Os colegas aproveitando aquele ódio curtido ouviram o tenente dizer: “Vocês têm
cinco minutos para trazê-lo! Quero ver ele nessa poça aqui bem a minha frente.
Façam o que for necessário, senão vocês ficarão pagando por ele, até que eu me
esqueça. Vocês me ouviram?” Todos os pelotões foram uníssonos: “Sim senhor!” E
a partir daí foi uma surra de manta. Vários recrutas, os mais fortes, subiram
pé por pé, colocaram sabonetes dentro das toalhas e começaram a dar uma surra
no recruta folgado. Todos ao mesmo tempo, cerca de trinta homens espancando,
descontando toda a raiva enrustida de ter que levantar cedo, rolar na lama,
raiva do oficial e dos sargentos que gritavam sobre todos... É lógico que o
culpado, aquele que foi a descarga de todos para extrair o ódio, é claro, tinha
um nome: soldado Tártaro. Assim que o pegaram, o rebelde tentou reagir, mas,
foi em vão. Apanhou
mais e mais até que cedeu as pancadas e foi carregado pelos demais até ao
encontro do tenente e jogado na poça de lama, como se fosse um porco selvagem.

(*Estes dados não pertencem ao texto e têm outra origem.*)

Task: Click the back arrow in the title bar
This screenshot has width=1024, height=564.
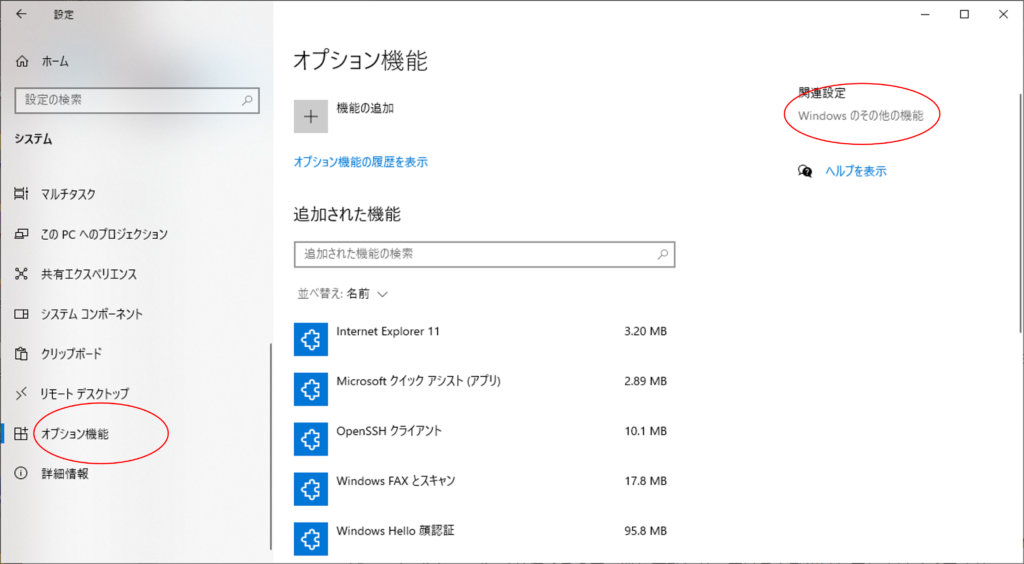Action: (x=22, y=15)
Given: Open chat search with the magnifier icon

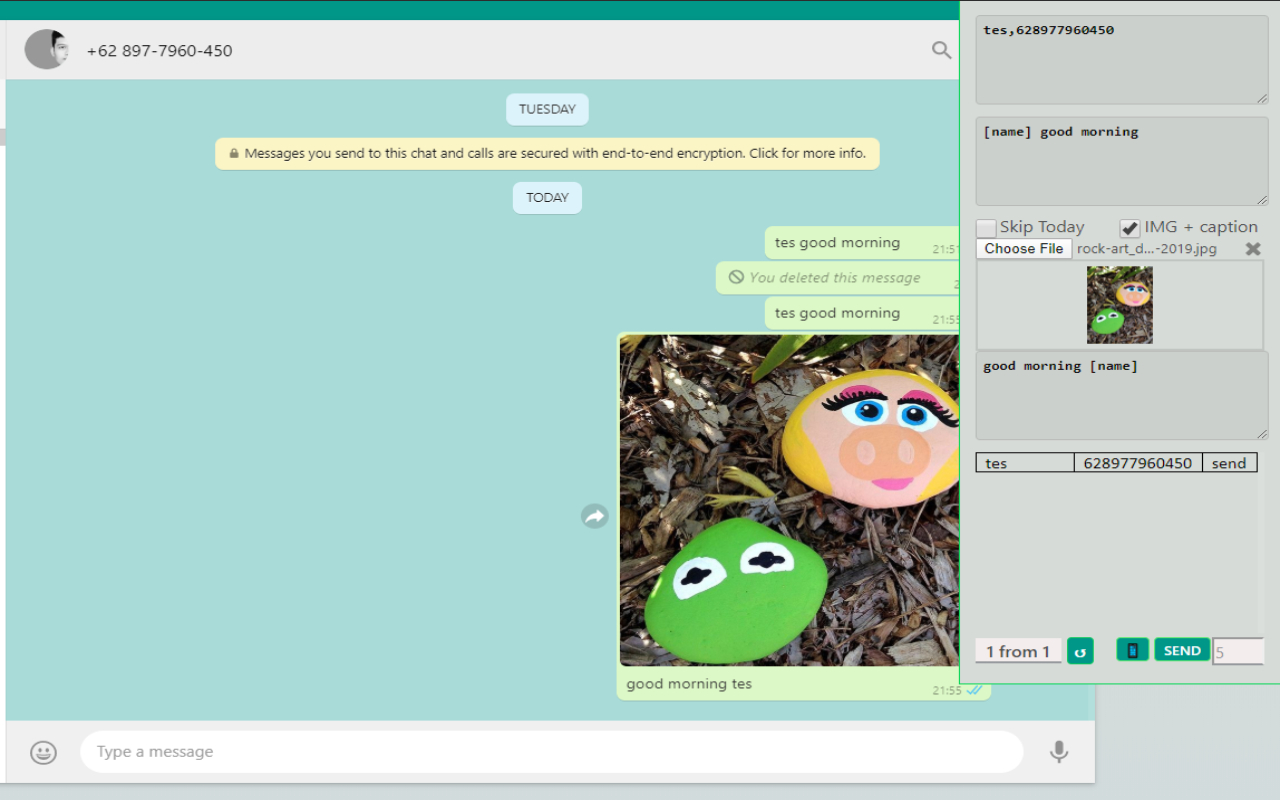Looking at the screenshot, I should (x=940, y=50).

Enquanto todos os outros gritavam, como se estivéssemos entre soldados romanos ou entre as galeras de Vickings. O escárnio foi geral. E assim terminava o
nosso batismo sem recebermos nenhuma benção ou salvação... Apenas lama...
Devidamente
fardados, a partir de então os empenhos e quantidades de escalas de serviços
aumentaram exponencialmente. E o que era sonho virou pesadelo. Porém, como em
qualquer evolução, não há receita para o retorno. Muitos começaram a sentir
saudades dos tempos em que não tínhamos farda; em que ainda não “éramos
heróis”...
Escalavam-nos
nas festas de casamento, folias de reis, festas juninas, e as mais variadas
festas de igreja. Quando víamos vereadores nos quartéis no meio de semana, era
sinal de que os sábados e domingos já estavam comprometidos. Sargento Tacanho
sempre dizia em alto e bom tom: “A polícia não é colônia de férias. Quem entrou
sabe ou deveria saber que não haverá mais sábados, domingos ou feriados. Vocês
serão os guardiões do povo. E heróis não dormem. Quem não estiver satisfeito
passa na seção de recursos humanos e solicite a sua baixa". Com o tempo a
quantidade de serviços foi se tornando tão constante que cerca de dez recrutas
foram a P1 (seção de Recursos Humanos), pedir baixa. Porém foram
convencidos pelos oficiais ao contrário.
Não porque esses oficiais fossem bonzinhos, mas, porque se as baixas se consumassem,
teriam que fazer relatórios dando satisfação ao comando geral. Isso não seria
nada honroso para quem lustrava o coturno como se fosse a honra. Além de manter
o efetivo reduzido, o oficial via sua promoção ameaçada.
Com
o tempo alguns colegas foram pegando o ritmo da coisa e aprendendo a
dissimular. Todas as segundas e quartas havia aulas de crisma. E quem
participasse delas, ficava dispensado de se apresentar em forma as 07hs no
pátio. A apresentação dos "recrutas de Cristo" seria as 08hs direto na sala de
aula; sem passar pela inspeção de farda, barba e coturno. Porém, um tenente
ousou brincar com o poder do capelão dentro do quartel. E numa das aulas entrou na sala de óculos escuro, tridente em mãos e começou a gritar dizendo
que iria caçar todos os recrutas cristãos. Era como se o tenente brincasse de
Estado Islâmico dentro do quartel. Repetia várias vezes de que ele era o capeta
– mor. E dava gargalhada como se tivesse incorporado algum santo ou ingerido
algum tipo de droga. Na hora todos os presentes riram. Foi uma festa! Assim que
terminou a aula, alguns alunos cristãos denunciaram o fato ao capitão, que
ficou furioso e mandou transferir o tenente zombeteiro para outra companhia.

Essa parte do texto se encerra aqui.